* _Written problem_: Reproduce each line of the material below word for word, leaving out the pictures.

* _Provided information_:
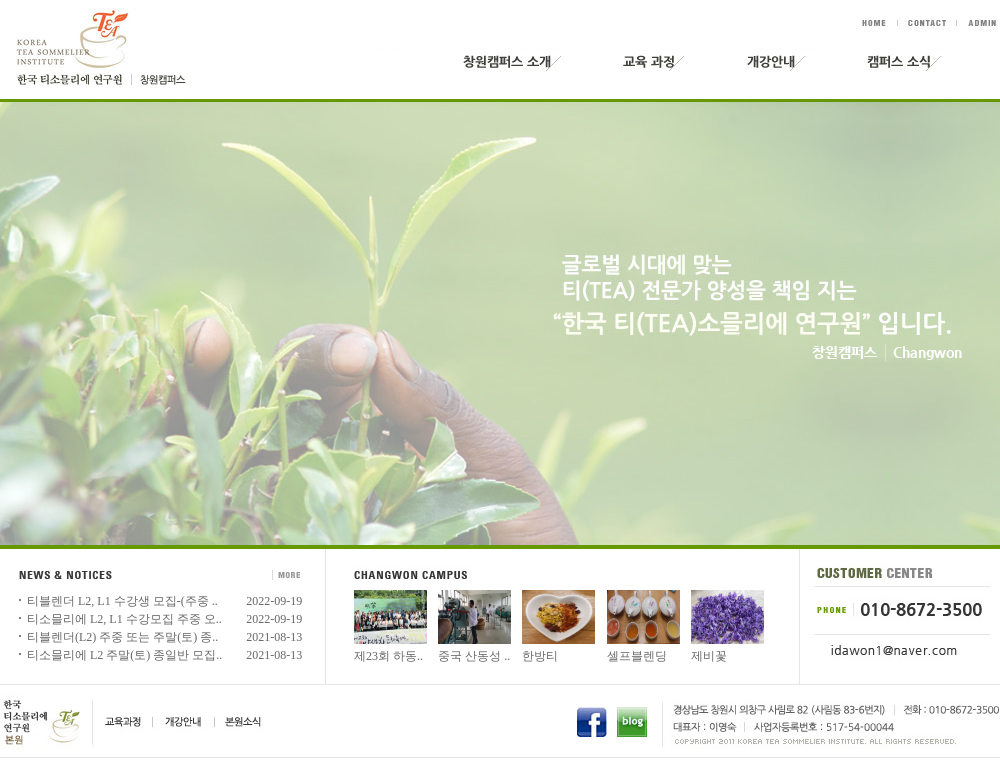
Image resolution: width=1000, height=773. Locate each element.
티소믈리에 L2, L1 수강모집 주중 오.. (124, 619)
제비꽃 (709, 656)
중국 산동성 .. (474, 656)
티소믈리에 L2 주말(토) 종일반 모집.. (124, 655)
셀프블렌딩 (637, 656)
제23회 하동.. (388, 656)
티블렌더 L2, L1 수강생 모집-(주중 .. (122, 601)
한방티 (540, 656)
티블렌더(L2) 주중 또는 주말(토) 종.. (122, 637)
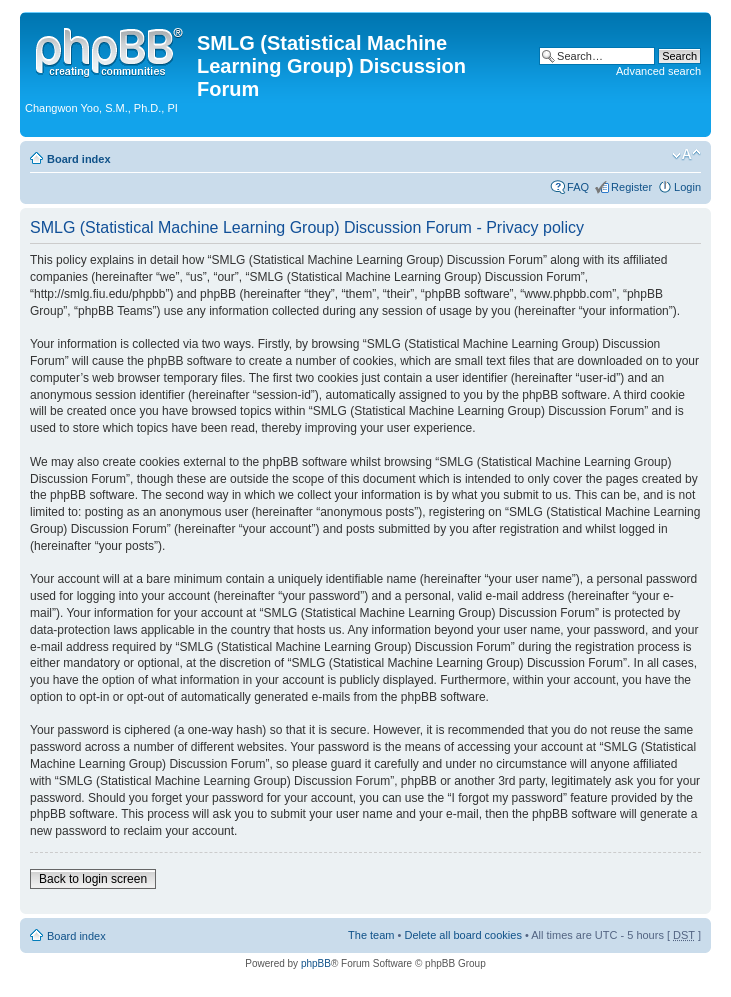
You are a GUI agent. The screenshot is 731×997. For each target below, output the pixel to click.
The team (371, 935)
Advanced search (658, 71)
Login (687, 187)
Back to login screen (93, 879)
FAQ (578, 187)
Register (631, 187)
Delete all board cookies (462, 935)
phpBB (316, 963)
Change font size (686, 155)
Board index (79, 159)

* _Solution for this task_:
Image resolution: width=1000, height=773. Locate each element.
티소믈리에 L2, L1 수강모집 주중 오.. (124, 619)
제비꽃 (709, 656)
중국 산동성 .. (474, 656)
티소믈리에 L2 주말(토) 종일반 모집.. (124, 655)
셀프블렌딩 (637, 656)
제23회 하동.. (388, 656)
티블렌더 L2, L1 수강생 모집-(주중 .. (122, 601)
한방티 (540, 656)
티블렌더(L2) 주중 또는 주말(토) 종.. (122, 637)
You are a GUI agent. The screenshot is 731×997. For each target below, output the pixel to click.
The team (371, 935)
Advanced search (658, 71)
Login (687, 187)
Back to login screen (93, 879)
FAQ (578, 187)
Register (631, 187)
Delete all board cookies (462, 935)
phpBB (316, 963)
Change font size (686, 155)
Board index (79, 159)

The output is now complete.